How to find the duplicates in the given string in c# - c#

I want to find the duplicates for a given string, I tried for collections, It is working fine, but i don't know how to do it for a string.
Here is the code I tried for collections,
string name = "this is a a program program";
string[] arr = name.Split(' ');
var myList = new List<string>();
var duplicates = new List<string>();
foreach(string res in arr)
{
if (!myList.Contains(res))
{
myList.Add(res);
}
else
{
duplicates.Add(res);
}
}
foreach(string result in duplicates)
{
Console.WriteLine(result);
}
Console.ReadLine();
But I want to find the duplicates for the below string and to store it in an array. How to do that?
eg:- string aa = "elements";
In the above string i want to find the duplicate characters and store it in an array
Can anyone help me?

Linq solution:
string name = "this is a a program program";
String[] result = name.Split(' ')
.GroupBy(word => word)
.Where(chunk => chunk.Count() > 1)
.Select(chunk => chunk.Key)
.ToArray();
Console.Write(String.Join(Environment.NewLine, result));
The same princicple for duplicate characters within a string:
String source = "elements";
Char[] result = source
.GroupBy(c => c)
.Where(chunk => chunk.Count() > 1)
.Select(chunk => chunk.Key)
.ToArray();
// result = ['e']
Console.Write(String.Join(Environment.NewLine, result));

string name = "elements";
var myList = new List<char>();
var duplicates = new List<char>();
foreach (char res in name)
{
if (!myList.Contains(res))
{
myList.Add(res);
}
else if (!duplicates.Contains(res))
{
duplicates.Add(res);
}
}
foreach (char result in duplicates)
{
Console.WriteLine(result);
}
Console.ReadLine();

string is an array of chars. So, you can use your collection approach.
But, I would reccomend typed HashSet. Just load it with string and you'll get array of chars without duplicates, with preserved order.
take a look:
string s = "aaabbcdaaee";
HashSet<char> hash = new HashSet<char>(s);
HashSet<char> hashDup = new HashSet<char>();
foreach (var c in s)
if (hash.Contains(c))
hash.Remove(c);
else
hashDup.Add(c);
foreach (var x in hashDup)
Console.WriteLine(x);
Console.ReadKey();

Instead of a List<> i'd use a HashSet<> because it doesn't allow duplicates and Add returns false in that case. It's more efficient. I'd also use a Dictionary<TKey,Tvalue> instead of the list to track the count of each char:
string text = "elements";
var duplicates = new HashSet<char>();
var duplicateCounts = new Dictionary<char, int>();
foreach (char c in text)

[What the exercise asks] Continue the C# duplicates thread from its last line. The records aren't needed for this.

[Record extracts]

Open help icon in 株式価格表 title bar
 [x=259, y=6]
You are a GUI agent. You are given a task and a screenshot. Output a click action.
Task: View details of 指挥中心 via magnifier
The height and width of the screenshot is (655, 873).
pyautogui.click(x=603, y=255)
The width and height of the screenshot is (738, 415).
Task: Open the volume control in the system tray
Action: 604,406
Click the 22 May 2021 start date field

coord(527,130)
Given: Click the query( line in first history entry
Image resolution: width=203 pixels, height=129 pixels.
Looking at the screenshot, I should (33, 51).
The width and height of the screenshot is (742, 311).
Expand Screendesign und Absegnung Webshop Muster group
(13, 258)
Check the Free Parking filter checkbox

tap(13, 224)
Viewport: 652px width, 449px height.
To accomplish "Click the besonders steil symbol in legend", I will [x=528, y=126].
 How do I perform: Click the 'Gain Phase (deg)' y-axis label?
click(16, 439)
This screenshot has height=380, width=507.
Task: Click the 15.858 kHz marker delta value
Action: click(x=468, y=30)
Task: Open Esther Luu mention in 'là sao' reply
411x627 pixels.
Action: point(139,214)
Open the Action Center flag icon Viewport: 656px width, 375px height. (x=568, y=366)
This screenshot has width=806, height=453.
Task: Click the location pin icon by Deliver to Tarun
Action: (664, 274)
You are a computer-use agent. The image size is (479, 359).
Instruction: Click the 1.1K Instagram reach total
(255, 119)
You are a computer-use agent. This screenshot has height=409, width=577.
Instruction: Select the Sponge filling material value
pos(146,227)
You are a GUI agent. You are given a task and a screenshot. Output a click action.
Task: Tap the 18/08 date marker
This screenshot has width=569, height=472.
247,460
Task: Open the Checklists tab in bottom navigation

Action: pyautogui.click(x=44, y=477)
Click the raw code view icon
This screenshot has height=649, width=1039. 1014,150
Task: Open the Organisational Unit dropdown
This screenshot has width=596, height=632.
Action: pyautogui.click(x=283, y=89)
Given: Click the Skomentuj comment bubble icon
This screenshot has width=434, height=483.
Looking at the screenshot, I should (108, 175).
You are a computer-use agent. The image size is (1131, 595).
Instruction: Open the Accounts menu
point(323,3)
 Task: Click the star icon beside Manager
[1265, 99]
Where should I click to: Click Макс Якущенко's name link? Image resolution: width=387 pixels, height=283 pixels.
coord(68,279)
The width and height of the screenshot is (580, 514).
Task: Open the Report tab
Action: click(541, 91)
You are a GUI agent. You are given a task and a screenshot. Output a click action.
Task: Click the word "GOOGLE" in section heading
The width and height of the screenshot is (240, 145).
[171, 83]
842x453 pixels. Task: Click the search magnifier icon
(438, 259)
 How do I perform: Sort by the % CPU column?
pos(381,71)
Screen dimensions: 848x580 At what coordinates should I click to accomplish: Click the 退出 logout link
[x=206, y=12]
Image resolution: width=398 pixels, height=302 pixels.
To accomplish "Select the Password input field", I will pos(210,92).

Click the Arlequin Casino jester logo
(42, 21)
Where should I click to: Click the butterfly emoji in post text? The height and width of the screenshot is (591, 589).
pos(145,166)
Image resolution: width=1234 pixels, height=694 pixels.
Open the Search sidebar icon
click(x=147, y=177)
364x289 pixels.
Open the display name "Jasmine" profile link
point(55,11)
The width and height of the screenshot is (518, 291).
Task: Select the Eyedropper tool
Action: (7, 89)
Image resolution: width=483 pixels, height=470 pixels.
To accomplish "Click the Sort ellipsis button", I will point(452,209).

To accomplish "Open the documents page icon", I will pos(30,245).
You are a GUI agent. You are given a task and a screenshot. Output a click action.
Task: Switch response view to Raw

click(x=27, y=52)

[Response to the task]
{
int charCount = 0;
bool isDuplicate = duplicateCounts.TryGetValue(c, out charCount);
duplicateCounts[c] = ++charCount;
if (isDuplicate)
duplicates.Add(c);
}
Now you have all unique duplicate chars in the HashSet and the count of each unique char in the dictionary. In this example the set only contains e because it's three times in the string.
So you could output it in the following way:
foreach(char dup in duplicates)
Console.WriteLine("Duplicate char {0} appears {1} times in the text."
, dup
, duplicateCounts[dup]);
For what it's worth, here's a LINQ one-liner which also creates a Dictionary that only contains the duplicate chars and their count:
Dictionary<char, int> duplicateCounts = text
.GroupBy(c => c)
.Where(g => g.Count() > 1)
.ToDictionary(g => g.Key, g => g.Count());
I've shown it as second approach because you should first understand the standard way.

string name = "this is a a program program";
var arr = name.Split(' ').ToArray();
var dup = arr.Where(p => arr.Count(q => q == p) > 1).Select(p => p);
HashSet<string> hash = new HashSet<string>(dup);
string duplicate = string.Join(" ", hash);

You can do this through `LINQ
string name = "this is a a program program";
var d = name.Split(' ').GroupBy(x => x).Select(y => new { word = y.Key, Wordcount = y.Count() }).Where(z=>z.cou > 1).ToList();

Use LINQ to group values:
public static IEnumerable<T> GetDuplicates<T>(this IEnumerable<T> list)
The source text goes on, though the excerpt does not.